In the Age of Control 2.0, the government would create a strong industrial policy to regulate the subscription economy and create AI oversight. A state-led operation would increase the welfare state, creating universal benefits to offset capital wealth accumulation. Wealth would continue to flow upward but would also be selectively spread outward.
Instead of controlling chaos or extracting wealth and redistributing it, we could choose to invest in ourselves. The Age of Stewardship would replace subscription dependency with ownership. Creating cooperative platforms and community investment that incentivize capital to serve production.
The United States has one national capital market but millions of local economies. The mismatch is a structural flaw. The Age of Stewardship would expand on the capital market by creating Wall Streets on Main Street: localized capital markets where small businesses can raise equity locally by getting residents to invest. Ownership would stay rooted locally, increasing transparency of risk; liquidity might be limited, but it would be real. This would increase trust and strengthen confidence.
The economy is built on trust; consumers want to have confidence that the product they purchase will deliver as advertised.
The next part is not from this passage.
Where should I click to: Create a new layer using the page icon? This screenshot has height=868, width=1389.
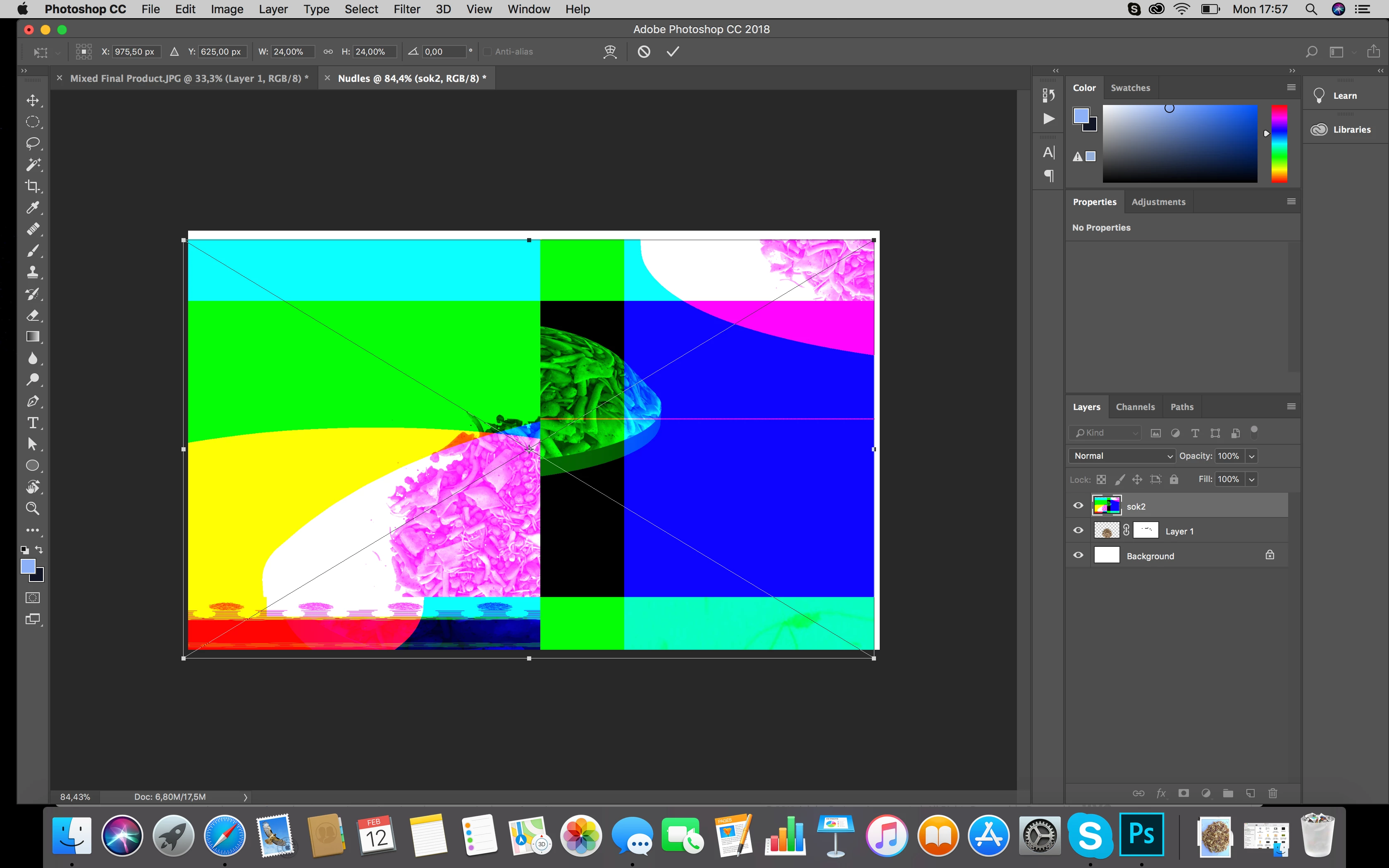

Businesses want loyal, honest customers, not those who scam the system for a better deal. For capitalism to flourish, a baseline of morality must be met.
It’s easy for some to scam a large faceless corporation and feel no remorse. The CEO might make more in a year than an average American makes in a lifetime. Yet the CEO is not the one affected; it’s likely a low-level employee struggling to make ends meet—often the same type of person who does the scamming.
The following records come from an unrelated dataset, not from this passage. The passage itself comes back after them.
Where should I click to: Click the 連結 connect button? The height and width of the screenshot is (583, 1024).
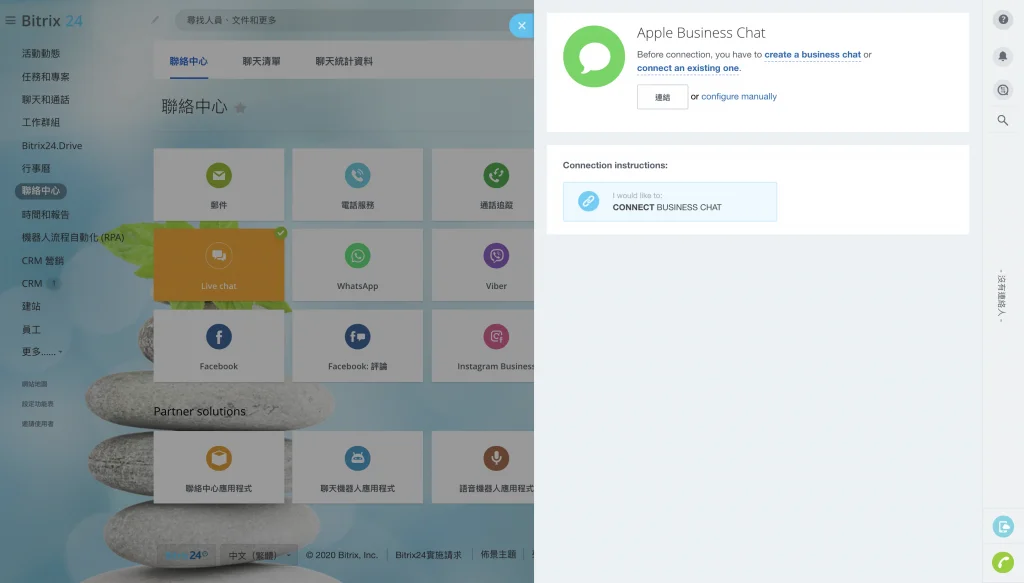coord(662,97)
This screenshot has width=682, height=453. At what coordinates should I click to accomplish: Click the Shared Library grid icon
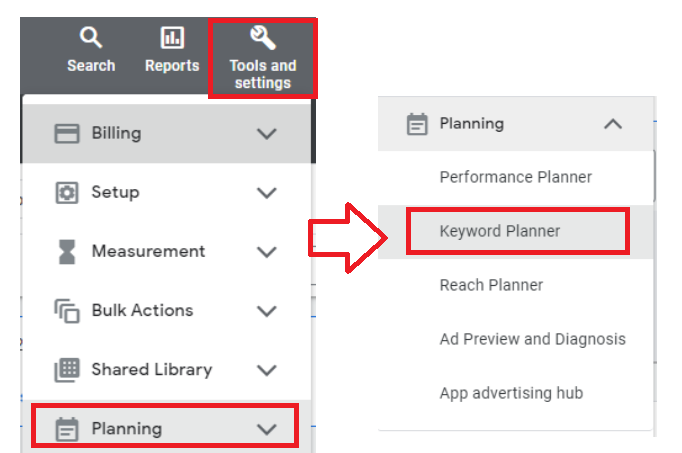[x=67, y=370]
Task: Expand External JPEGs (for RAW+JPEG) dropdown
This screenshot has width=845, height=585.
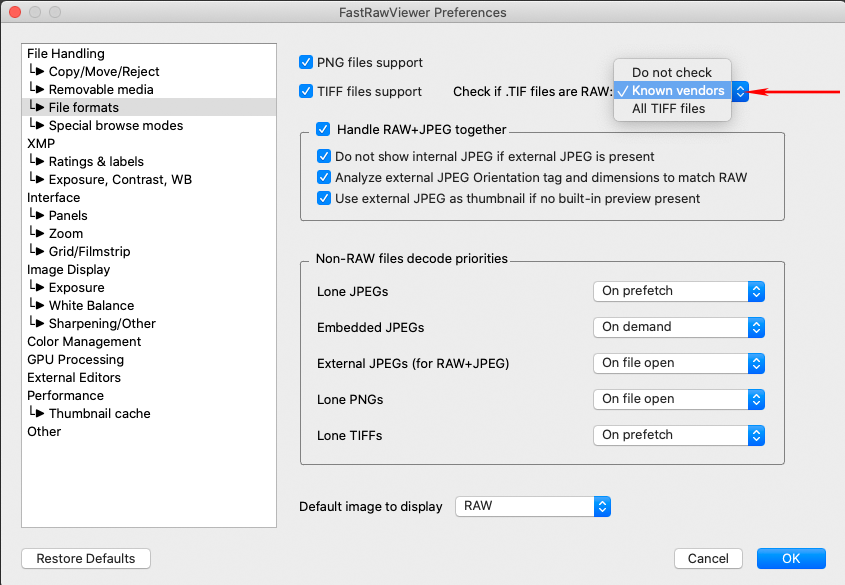Action: 679,363
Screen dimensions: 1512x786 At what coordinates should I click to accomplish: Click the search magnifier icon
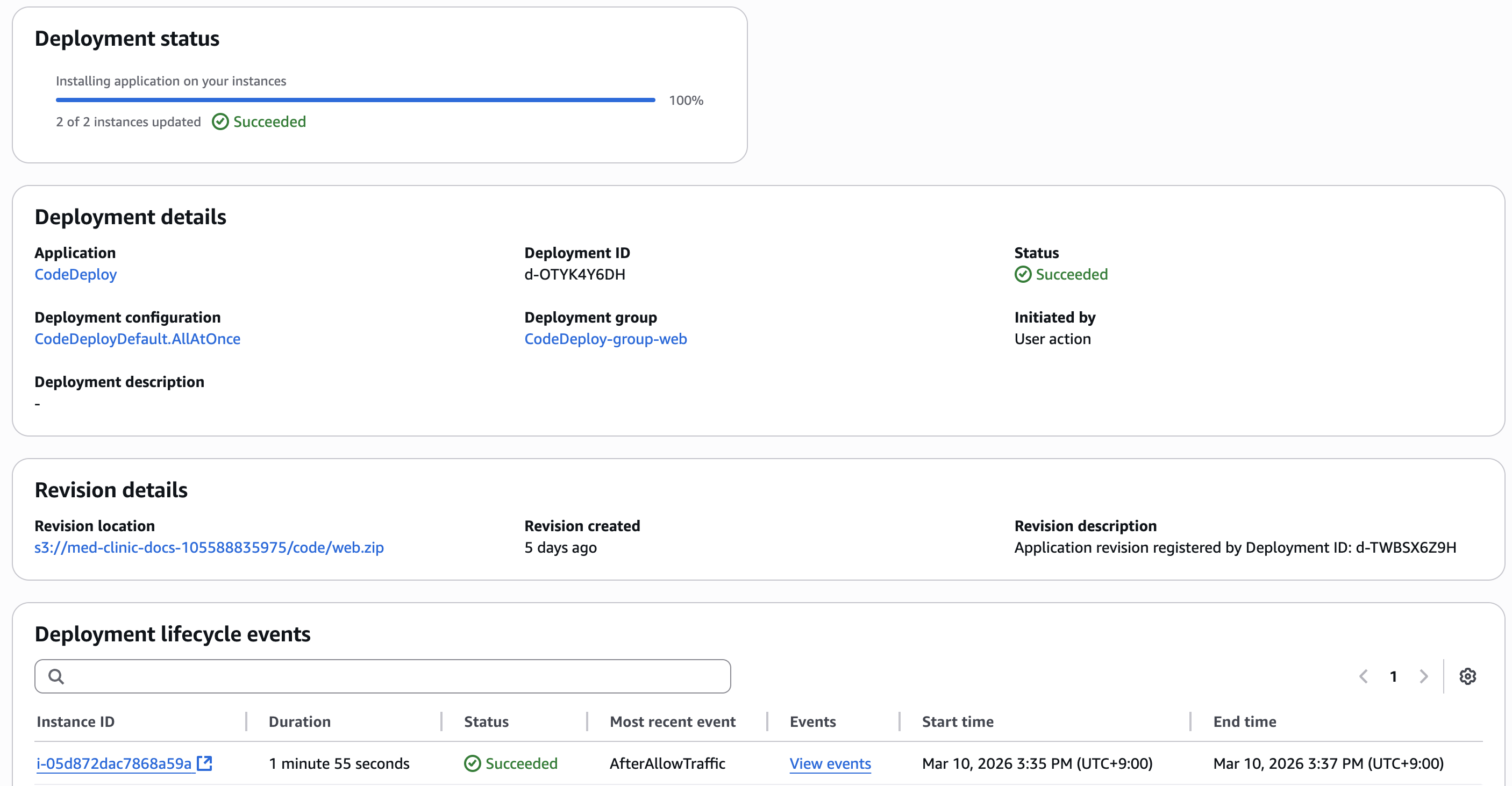point(56,676)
A customer service representative for the same faceless corporation who works remotely has little incentive to help a frustrated customer who may be having a bad day. It’s easier for the representative to transfer them around the office or tell them they can’t help solve their problem. What can the customer do? There is usually no store to visit, and even if there is, they are likely directed back to the phone or online. There is no manager to speak with and little chance of getting their problem resolved. This experience might lead the customer to scam the company at the next opportunity.
But what if the customer and the company were closer together? What if the customer knew the owner and the employees, and invested in the company?
The Age of Stewardship would restore a two-way circulation of wealth by restoring trust. By adding smaller markets, the larger market can grow. Think of the economy as a set of layers, not one flat market. Layer one would be the local productive economies, and layer two the national capital markets. Local markets would not be isolated; they would interface upward. This system would create a horizontal multiplier where investment multiplies jobs, jobs multiply wages, wages multiply spending, and spending multiplies reinvestment. It would also create a vertical multiplier where local funds invest upward into national growth and return as dividends, pensions, and capital gains, which are reinvested into local expansion.
Balancing capital markets would increase opportunity, spur innovation, and increase consumer confidence. In the Age of Stewardship, the customer is empowered, and ownership is valued. By restructuring the capitalist system to reflect human behavior—cooperative, relational, and reputational—markets reward responsibility instead of rent. Virtue overpowers vice, and growth replaces stagnation.
Capitalism doesn’t cause inequality; greed and passivity do. Capitalism gives people the freedom to build markets that reflect the times. The Age of Chaos is ending; it’s time for a new generation to make its mark on the world. Who do we want to be?